UK Doctors Still Over-Prescribing Antibiotics

According to new research, doctors are prescribing antibiotics unnecessarilyMedical research carried out in the UK suggests that doctors are continuing to prescribe antibiotics in instances where they are not required, such as colds and coughs. Additionally, through an assessment of GP records, it was established that antibiotics were being prescribed too frequently for ear infections and sore throats. As reported by the British Medical Journal, no evidence exists that serious complications can be prevented by prescribing them, with an exception of chest infections.

Experts are urging that antibiotics are prescribed less freely and warn that, if not, resistance to them will grow.

The current guidelines advise that antibiotics should not be used in patients with infections of the upper respiratory tract (e.g. – coughs, sinusitis, and colds) – on the basis that all these can be attributed to a virus. Antibiotics are, additionally, not suitable for patients with chest infections, unless pneumonia is also present.

The new research was carried out by a team at University College London’s Centre for Infectious Disease Epidemiology.
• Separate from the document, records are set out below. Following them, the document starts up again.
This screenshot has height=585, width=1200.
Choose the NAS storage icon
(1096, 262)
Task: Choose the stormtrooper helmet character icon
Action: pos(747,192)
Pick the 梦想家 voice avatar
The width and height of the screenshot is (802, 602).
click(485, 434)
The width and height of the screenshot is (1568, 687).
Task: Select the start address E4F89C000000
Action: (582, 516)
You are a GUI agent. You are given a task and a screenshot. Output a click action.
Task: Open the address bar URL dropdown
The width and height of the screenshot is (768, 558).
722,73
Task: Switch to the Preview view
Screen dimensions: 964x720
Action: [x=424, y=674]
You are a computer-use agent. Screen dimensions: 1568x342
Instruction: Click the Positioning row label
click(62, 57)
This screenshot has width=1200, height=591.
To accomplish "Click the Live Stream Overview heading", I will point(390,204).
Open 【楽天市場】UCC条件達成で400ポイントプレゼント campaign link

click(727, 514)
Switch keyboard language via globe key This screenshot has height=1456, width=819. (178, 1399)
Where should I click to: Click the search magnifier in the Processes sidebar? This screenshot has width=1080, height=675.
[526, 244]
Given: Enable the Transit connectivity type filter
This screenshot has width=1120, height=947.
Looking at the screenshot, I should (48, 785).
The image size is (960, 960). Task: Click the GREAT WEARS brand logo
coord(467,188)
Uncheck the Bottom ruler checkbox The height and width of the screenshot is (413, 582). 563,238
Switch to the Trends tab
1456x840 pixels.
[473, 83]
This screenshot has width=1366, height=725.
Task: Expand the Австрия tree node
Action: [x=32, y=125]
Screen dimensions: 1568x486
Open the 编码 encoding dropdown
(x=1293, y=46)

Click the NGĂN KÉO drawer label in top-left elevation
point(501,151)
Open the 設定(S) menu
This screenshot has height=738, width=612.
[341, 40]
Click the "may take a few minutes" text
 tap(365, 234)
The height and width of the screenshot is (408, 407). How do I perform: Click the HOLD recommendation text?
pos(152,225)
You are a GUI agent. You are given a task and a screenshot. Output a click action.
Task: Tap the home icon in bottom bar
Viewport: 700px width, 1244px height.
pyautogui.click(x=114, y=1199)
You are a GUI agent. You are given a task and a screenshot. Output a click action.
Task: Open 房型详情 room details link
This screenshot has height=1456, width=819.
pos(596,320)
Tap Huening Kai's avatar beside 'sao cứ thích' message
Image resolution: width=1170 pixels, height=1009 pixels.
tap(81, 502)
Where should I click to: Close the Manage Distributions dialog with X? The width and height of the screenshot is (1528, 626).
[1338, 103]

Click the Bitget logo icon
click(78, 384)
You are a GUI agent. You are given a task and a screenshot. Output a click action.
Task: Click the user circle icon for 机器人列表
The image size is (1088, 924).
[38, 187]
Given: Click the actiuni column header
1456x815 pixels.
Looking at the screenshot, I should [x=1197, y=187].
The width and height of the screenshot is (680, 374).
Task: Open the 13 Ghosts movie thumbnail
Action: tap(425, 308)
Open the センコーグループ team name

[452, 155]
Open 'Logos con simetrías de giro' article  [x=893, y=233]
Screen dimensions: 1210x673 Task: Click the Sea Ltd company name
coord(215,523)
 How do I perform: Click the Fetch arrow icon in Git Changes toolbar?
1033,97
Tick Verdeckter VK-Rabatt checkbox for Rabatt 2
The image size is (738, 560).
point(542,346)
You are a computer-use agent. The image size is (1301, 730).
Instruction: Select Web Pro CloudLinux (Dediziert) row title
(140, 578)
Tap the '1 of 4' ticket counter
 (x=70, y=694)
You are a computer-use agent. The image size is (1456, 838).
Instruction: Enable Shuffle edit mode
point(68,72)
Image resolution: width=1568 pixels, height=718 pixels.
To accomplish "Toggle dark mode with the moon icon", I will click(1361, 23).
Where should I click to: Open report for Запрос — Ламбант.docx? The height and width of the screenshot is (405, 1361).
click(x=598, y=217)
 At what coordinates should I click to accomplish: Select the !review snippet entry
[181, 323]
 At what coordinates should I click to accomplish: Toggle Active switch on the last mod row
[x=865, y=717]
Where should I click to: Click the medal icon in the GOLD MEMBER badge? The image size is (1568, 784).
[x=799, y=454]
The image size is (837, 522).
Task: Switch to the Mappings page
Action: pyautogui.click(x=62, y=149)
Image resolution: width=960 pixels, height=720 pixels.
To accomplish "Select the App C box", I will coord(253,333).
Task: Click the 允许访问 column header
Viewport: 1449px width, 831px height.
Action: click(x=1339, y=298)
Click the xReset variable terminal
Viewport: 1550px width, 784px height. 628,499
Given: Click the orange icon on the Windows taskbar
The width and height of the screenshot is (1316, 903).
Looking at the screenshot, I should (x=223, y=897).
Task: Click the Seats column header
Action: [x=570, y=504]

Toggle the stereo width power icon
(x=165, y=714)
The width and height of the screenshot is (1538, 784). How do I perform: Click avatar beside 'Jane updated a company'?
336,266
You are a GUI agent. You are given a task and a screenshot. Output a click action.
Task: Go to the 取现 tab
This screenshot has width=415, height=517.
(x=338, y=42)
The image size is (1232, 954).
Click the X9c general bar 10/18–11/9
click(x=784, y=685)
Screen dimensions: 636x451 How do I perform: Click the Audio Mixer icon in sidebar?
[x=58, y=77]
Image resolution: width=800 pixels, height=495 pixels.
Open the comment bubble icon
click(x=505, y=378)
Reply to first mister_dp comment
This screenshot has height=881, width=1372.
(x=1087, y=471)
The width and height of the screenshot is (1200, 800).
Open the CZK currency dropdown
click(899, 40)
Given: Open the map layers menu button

They discovered that, in the period 1994-2000, a 45 per cent drop occurred in the volume of acute respiratory infection-related antibiotic prescriptions. However, by 2000, antibiotics were still being prescribed to around 66 per cent of those with respiratory infections.

They were administered to about 90 per cent of patients with chest infections. The comparable figures for patients with ear infections and sore throats were 80 per cent and 60 per cent, respectively.

According to the research team, the large-scale prescription of antibiotics could have been the result of doctors worrying that the patients in question were susceptible to developing further complications, and therefore safeguarding against this. However, post-respiratory infection complications are not common. Furthermore, antibiotics have only a very limited ability to protect against future risks.

The London research team was led by Dr Andrew Hayward, who described how doctors often face criticism when antibiotics are prescribed in seemingly unnecessary circumstances, but defended the practice – especially when elderly patients are involved. However, he added: "It shows there's still clear scope for reductions in antibiotic prescribing for upper respiratory tract infections. From the point of view of prevention of severe illness they can be confident that the number of people they need to treat is really not worth it, especially as antibiotics are not without side effects and there are concerns over antibiotic resistance."  

Dr Hayward concluded that further research was required to assist doctors with distinguishing between cases of chest infections and more serious pneumonia.